读书的方法,一旦归纳起来,多带有个人特色。
我的年龄决定了我的特色。20世纪50年代中期,可供青少年读的书并不多,到文革,就更少得可怜了。那时,借到一本书相当不容易,必须在规定时间内归还。为此,一旦得手,就得讲求一个“快”字,快读。虽快,并不漏,重要段落还可再看两遍。快的结果是,在书籍匮乏的时代,反倒读了大量的书,而且,书的类型繁杂,正所谓饥不择食,食不择精,多多益善。
慢读,是相对先前的快而言。20世纪80年代以后,书多了,且可以从容读来。这种“从容”还包含了有选择性地读。比如,我当时酷爱读小说,长中短篇都读,其中,又多读中篇小说,这是因为我的文学创作以中篇小说为主。这种阅读,属于带着问题和渴求读,读来受益极大。
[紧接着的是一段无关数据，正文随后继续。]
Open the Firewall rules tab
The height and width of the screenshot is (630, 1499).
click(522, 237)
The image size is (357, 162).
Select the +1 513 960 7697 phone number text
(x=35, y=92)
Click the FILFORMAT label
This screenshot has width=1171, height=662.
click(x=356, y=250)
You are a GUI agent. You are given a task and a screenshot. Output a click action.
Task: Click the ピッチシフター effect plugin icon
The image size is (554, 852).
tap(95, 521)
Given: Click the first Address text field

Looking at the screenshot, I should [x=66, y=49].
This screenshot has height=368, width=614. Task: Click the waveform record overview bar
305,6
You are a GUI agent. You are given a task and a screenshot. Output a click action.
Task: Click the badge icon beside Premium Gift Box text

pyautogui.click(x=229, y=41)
我读的较多的是中国古代文学作品,于是,我的作品更多的蕴含了传统味道。
60岁以后,我的阅读量减少,但比较讲求细读。一本书一篇作品,不求一时看罢,而是边读边思,或放一段再读。这种阅读,有助我提高思辨力和创作力。思辨,是对曾经有过的素材再认识;而创作,则是在新的认识层面,以新的架构和语言重新打造文字房宇,使之更加坚固与丰满。
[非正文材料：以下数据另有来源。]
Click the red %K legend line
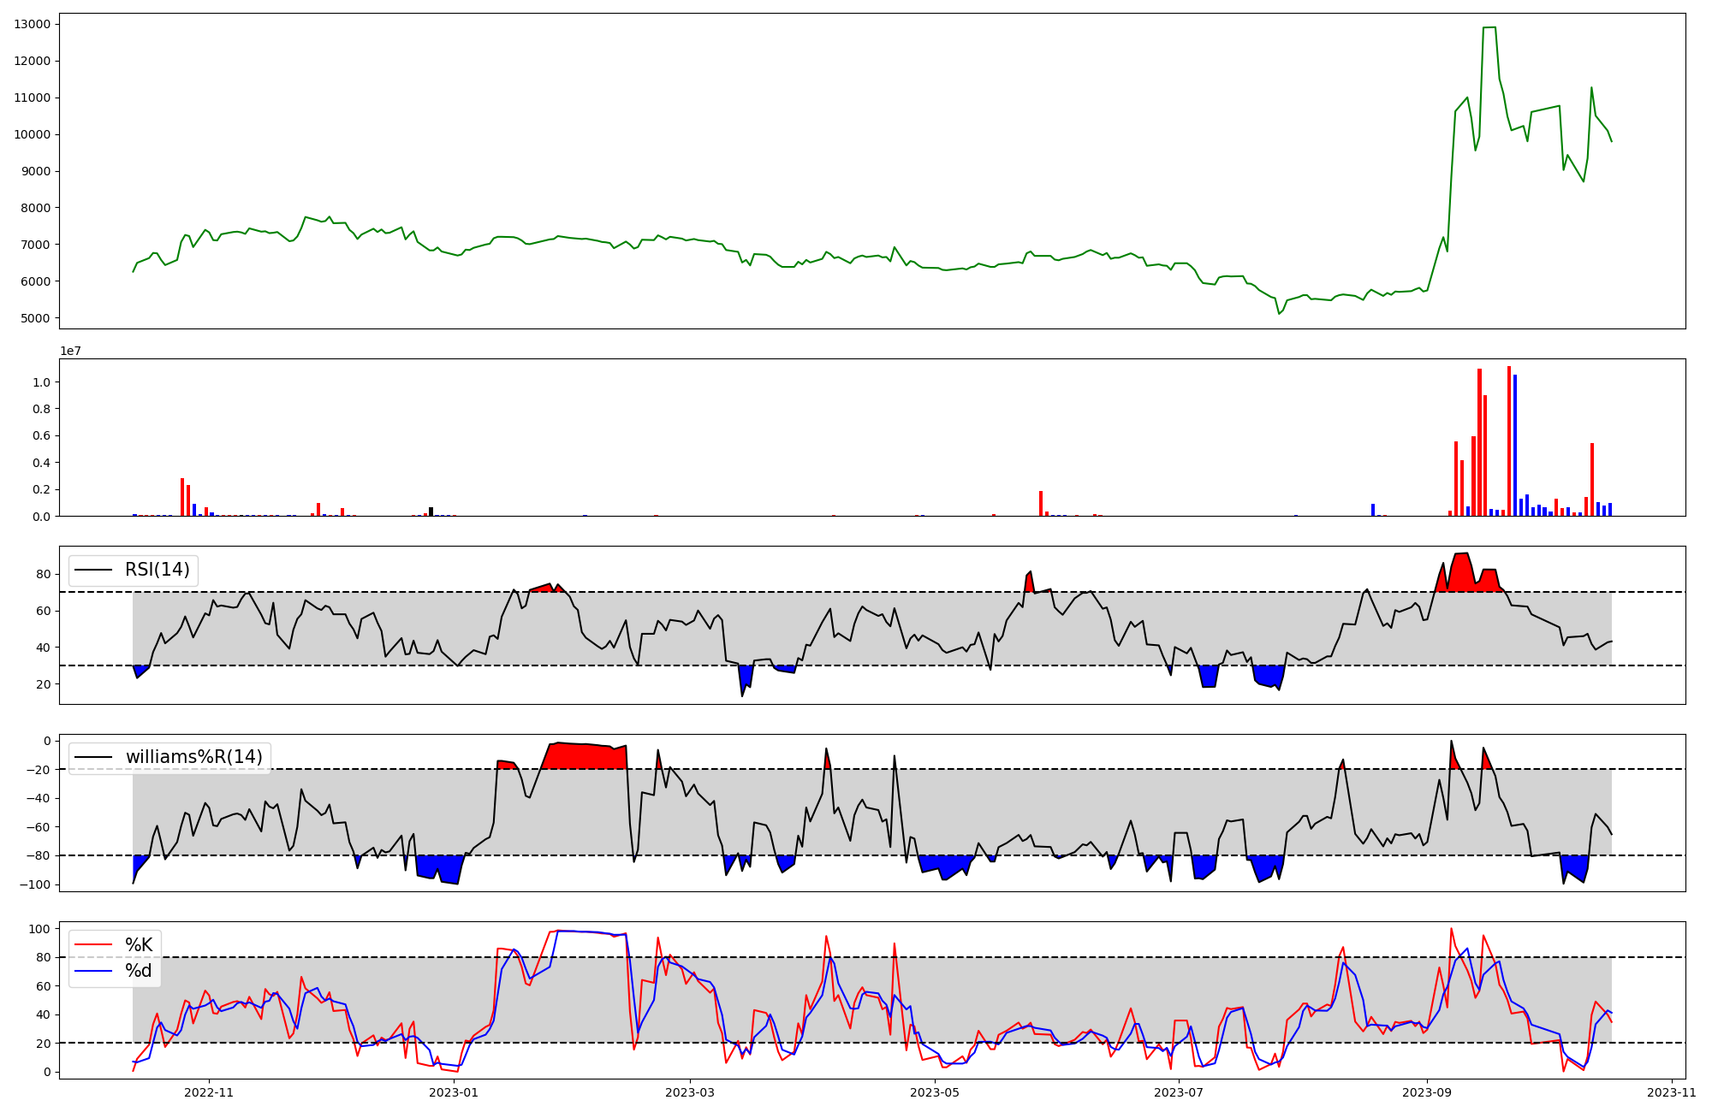The height and width of the screenshot is (1112, 1712). (x=93, y=944)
阅读是文化人一生的享受。家里几面墙全是书,散乱的伴至睡眠的,往往是百读不厌的书。享受阅读,可以使人生延长、智慧增长。当下,家居高楼,无人串门,老友散远,儿女在外。老两口于家中话多了免不了抬杠,不如一人一本书、一摞报,各看各的,然后,交流一番阅读收获,家也和谐,人也康乐。